- Historic Sites
Yankee Gunners At Louisbourg
February 1955 | Volume 6, Issue 2
At first sight of hostile sails on April 30, signal cannon on the Louisbourg battlements boomed, and alarm bells called in all inhabitants living outside the town. Pepperrell wasted no time. Hardly had his transports anchored when boats were lowered, and infantry clambered down into them. Sturdy arms at the oars drove them through crashing surf past jagged rocks, pulling for Gabarus Bay west of the harbor. A party from the garrison raced along the shore to repulse them. The boats were beached ahead of them, and cheering Americans poured out. There was a short, sharp clash. The French fled, leaving twenty dead. By nightfall 2,000 troops had landed, followed by the rest of the force the next day. It was a neat amphibious operation, but the militiamen, huddled around their campfires, lost some of their confidence as they stared in awe toward the citadel of Louisbourg and its flanking batteries, looming high and forbidding above them.
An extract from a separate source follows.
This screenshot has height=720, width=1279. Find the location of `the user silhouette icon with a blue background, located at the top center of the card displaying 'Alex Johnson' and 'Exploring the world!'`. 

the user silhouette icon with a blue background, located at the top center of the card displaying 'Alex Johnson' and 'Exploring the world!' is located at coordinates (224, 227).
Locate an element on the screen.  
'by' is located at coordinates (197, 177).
Louisbourg had two principal outworks—the seemingly impregnable Island Battery situated on an outcrop in the middle of the harbor entrance, and an ominous work known as the Grand Battery, across the harbor from the fortress itself. To open a successful fire on the fortress, it would be necessary to reduce both of these works first, along with any lesser outworks which the French might have established in support. In addition, guns would have to be mounted on high ground overlooking Louisbourg, and the ponderous guns would have to be brought ashore from ships, taken across soggy ground, and lugged up steep slopes by main strength—under fire, no doubt, of the French defenders. All in all, it would be a tough assignment.
Colonel William Vaughan, leading his regiment inland, came upon several undefended naval storehouses. Promptly he put the torch to them. Clouds of smoke, thick and black from tar, pitch and oil, drifted down on the Grand or Royal Battery. The colonel and his troops, grinning over the coughing and eye-smarting to which they had treated the Frenchies, turned in for the night.
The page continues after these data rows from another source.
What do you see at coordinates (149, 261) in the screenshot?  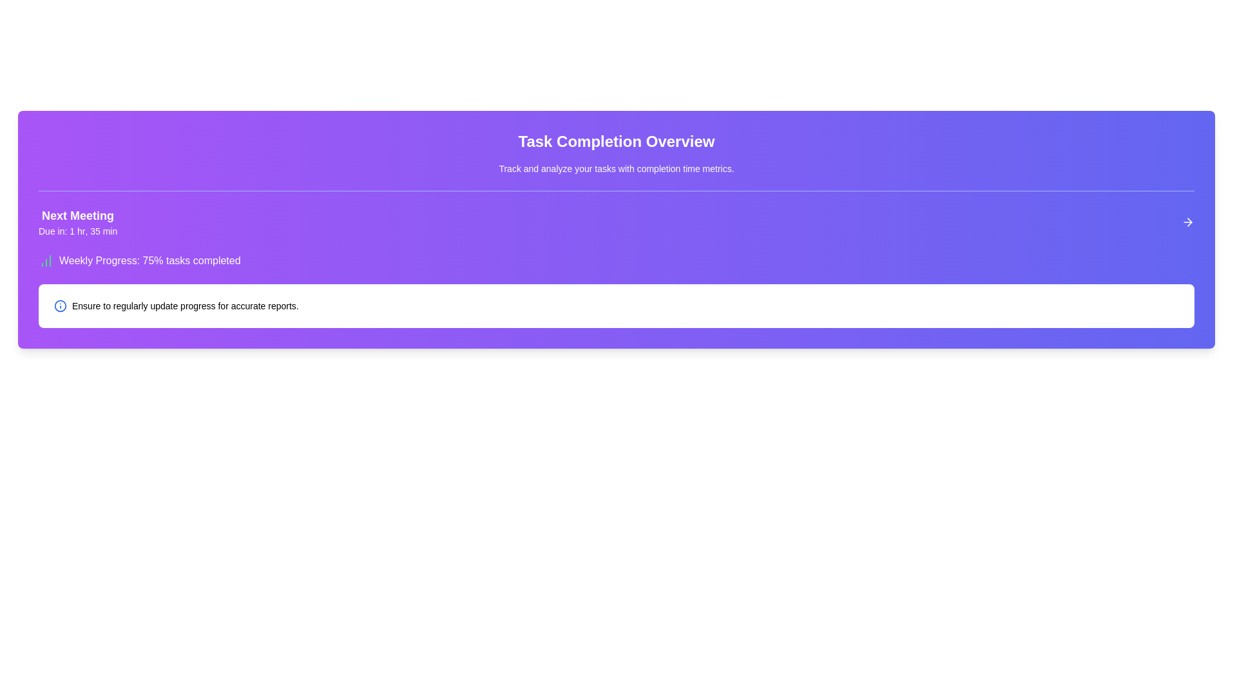 I see `the content of the text label that displays 'Weekly Progress: 75% tasks completed', which is prominently styled and located below the 'Next Meeting' information` at bounding box center [149, 261].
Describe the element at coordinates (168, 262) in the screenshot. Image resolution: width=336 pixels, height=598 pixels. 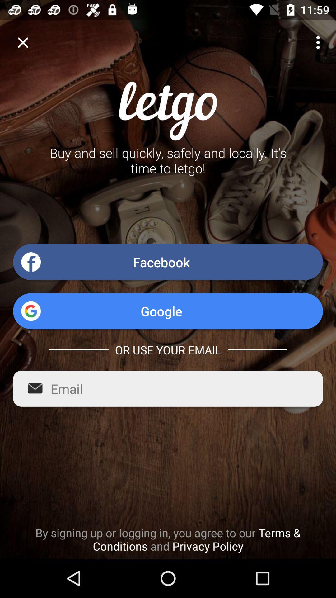
I see `the facebook icon` at that location.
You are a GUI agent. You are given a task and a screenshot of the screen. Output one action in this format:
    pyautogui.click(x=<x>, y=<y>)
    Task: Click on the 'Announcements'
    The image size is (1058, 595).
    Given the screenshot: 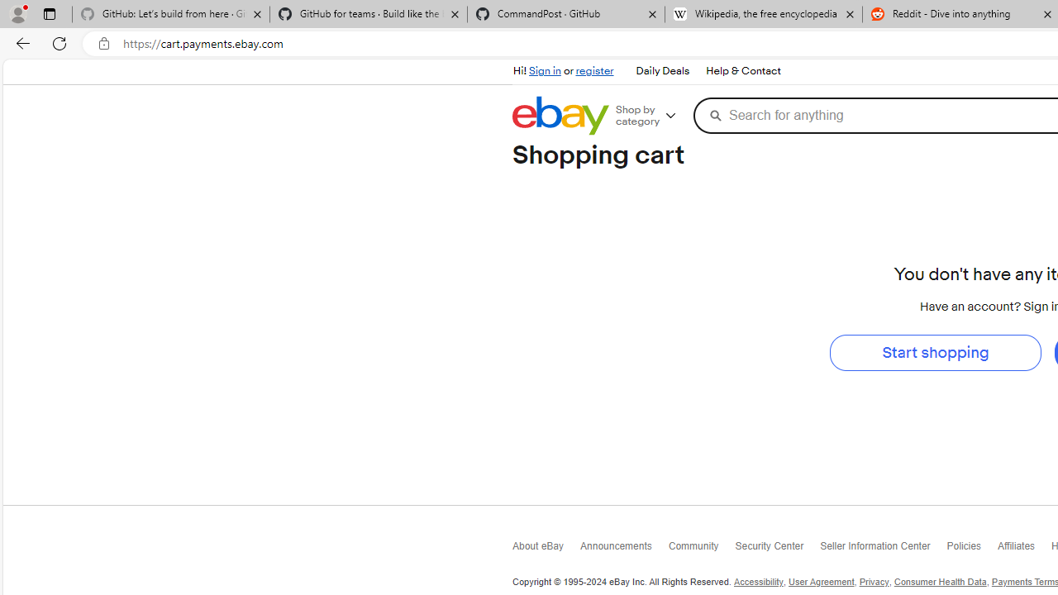 What is the action you would take?
    pyautogui.click(x=623, y=549)
    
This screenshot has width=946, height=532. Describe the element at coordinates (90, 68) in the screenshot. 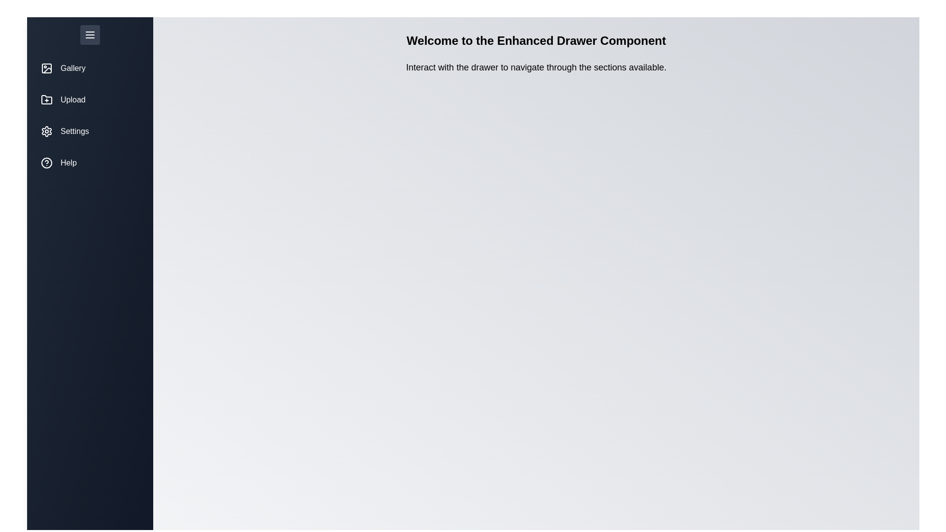

I see `the section Gallery to observe hover effects` at that location.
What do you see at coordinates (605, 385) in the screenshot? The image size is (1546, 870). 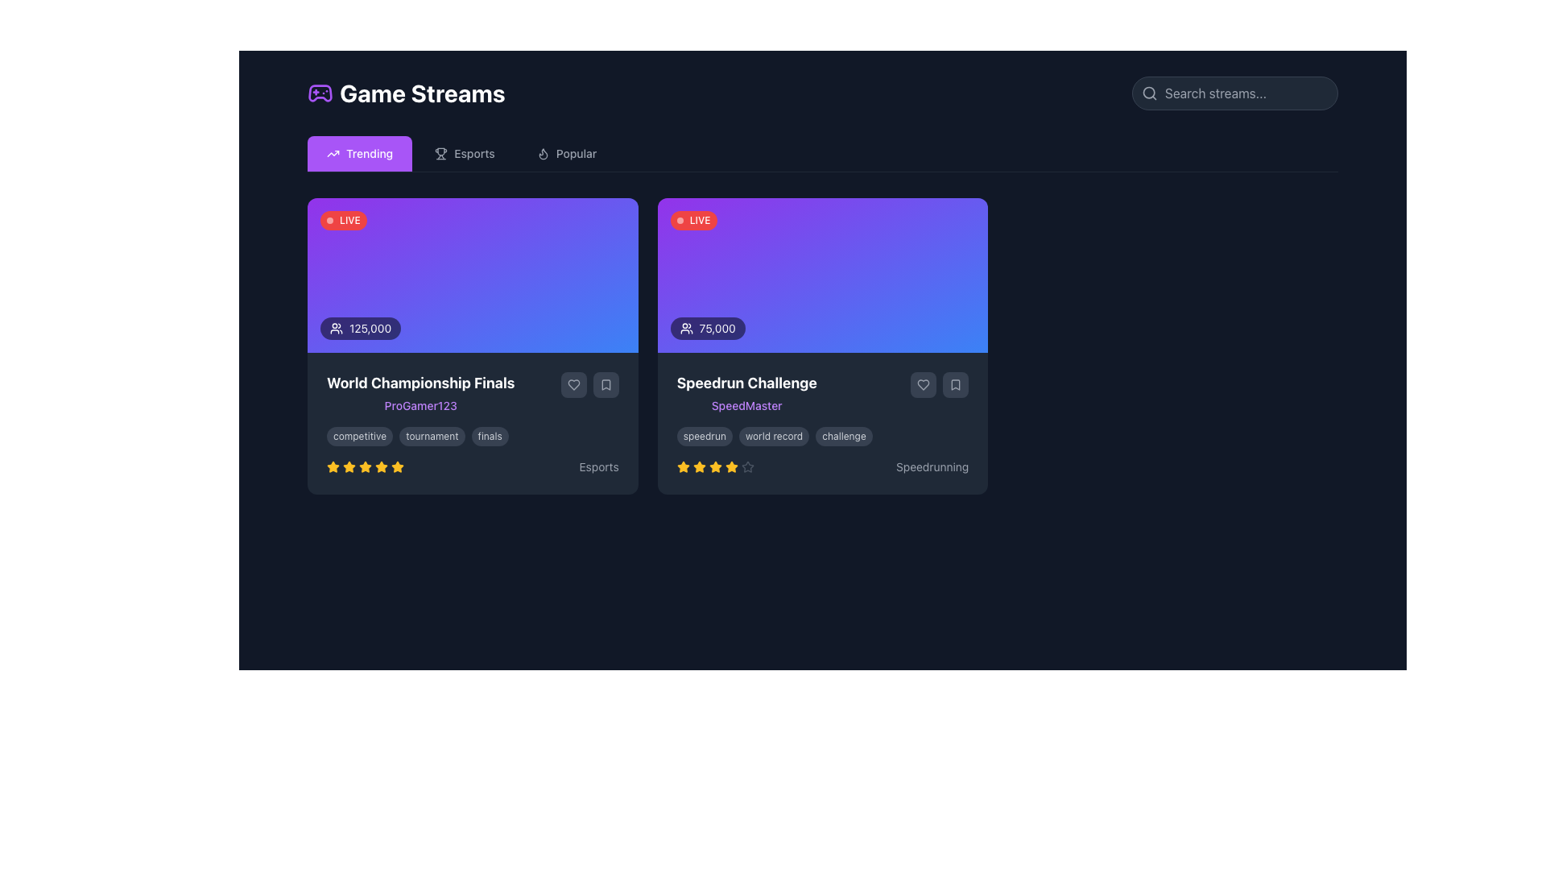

In the morning Vaughan advanced with thirteen men to reconnoitre. When they drew no fire from the battery, the colonel bribed an Indian of his detachment with a flask of brandy and sent him forward. Climbing up through an embrasure, the scout soon signaled them on with a whoop. They rushed in to find the works abandoned by their 400-man garrison. The Grand Battery had been swept clean by a smoke screen with nothing behind it.
While a young soldier hoisted his scarlet coat on the staff to serve as a flag and the guns of the citadel loosed an angry, futile salvo, Colonel Vaughan sent for reinforcements. Before they could arrive, four boatloads from Louisbourg sped in to attack and redeem the ignominious loss of the vital battery. The little party of Americans rushed down to the beach and blazed away until the French retreated before a regiment coming up on the double to clinch the victory.
In the Grand Battery were found large supplies of powder and shot and twenty heavy cannon. The French artillerymen had failed miserably and disgracefully to blow up the magazine and permanently disable their ordnance. They had hastily spiked the guns with iron rods hammered into their vents but neglected to knock off trunnions, supporting the barrels on carriages, and to burn the latter. Major Pomeroy and twenty other gunsmiths, quickly summoned, handily drilled out the vents. By next morning the captured pieces were ready for action. Jubilant Yankee gunners shifted them, trained them on the town and opened a thunderous bombardment. “The enemy,” wrote the Habitant de Louisbourg , “saluted us with our own cannon and made a terrific fire, smashing everything within range.” There was no need for the Americans to be sparing of the French ammunition, for most of the Grand Battery guns were 42’s. The 42-pound cannonballs, so optimistically stowed at Boston, would shortly be available and serve admirably.
The Grand Battery, easy prize of panic, roared on, crushing outer works and riddling houses in the town. But its shot alone could not breach the principal defenses of the citadel nor even reach the Island Battery, which barred entrance to the harbor and supported the main fortress. Guns must be brought ashore from the fleet and put in commanding positions.
The achievement of that tremendous feat by raw militia would establish traditions for American artillery, carried on but never surpassed in all our wars.
Flatboats were launched from the transports, tossing at anchor. Down into those clumsy craft were lowered cannon, ammunition, and stores. Rowers plunged sweeps in waves that dashed over gunwales, threatening swamping, and pulled with all their might. The flatboats, too big and heavily laden to clear rocky barriers offshore and be beached, had to be held in the shallows by force of arm and oar, while soldiers swung overside and waded waist-deep through the icy surf, unloading them. Tide and backwash wrenched at them as they struggled ashore, powder casks lifted high on head and shoulders. They risked the rocks to bring the cannon barges closer in and, for every gun landed, lost a boat, pounded to pulpwood. Drenched, exhausted men slept shelterless through cold, foggy nights and each morning limped stiffly back to their task until it was finished.